B&C Borrowers Find It Hard To Catch Up with Late Bills
When servicing lower credit-rated home loan customers, lenders need to remember that these are people who haven't saved a lot to get them through a rainy day.
"By the time they have stopped paying their mortgage, you are competing with a lot of other creditors," said Scott Conradson, a senior vice president at Ocwen Federal Bank who spoke at the recent MBA Mortgage Servicing Conference.
Subprime borrowers are more likely to get behind on their monthly payments and are more likely to have trouble catching up when they are behind, he said.
They are also less likely than conventional borrowers to return calls from a collection counselor, making it more difficult for servicers to work with them to resolve problems.
In addition, subprime borrowers are more likely to skip tax and insurance bills than conventional borrowers, so lenders need to be prepared to make force payment. In Ocwen's case, only about a quarter of its loan servicing portfolio has escrow accounts for tax and insurance purposes.
This can cause problems, or "create noise," in the servicing system if the borrower makes a late payment and the lender has already force placed payment.
Mr.

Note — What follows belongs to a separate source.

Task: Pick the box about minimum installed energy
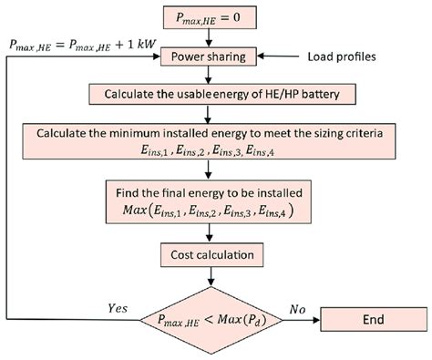pos(212,144)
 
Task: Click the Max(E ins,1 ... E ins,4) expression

Conradson urged lenders to focus on "enabling" technology such as predictive dialers, best-time-to-call software, workforce management, scripting engines, call recording and automated skip tracing to make collection efforts more efficient.
Ocwen also has started using behavioral models to evaluate borrower payment patterns as well. Some borrowers may not need early intervention as much as others, he notes.
Ocwen is particularly alarmed by borrowers who miss their first scheduled payment, because these early defaults are costly in the secondary market.
"First payment default is something we pay a lot of attention to," he said.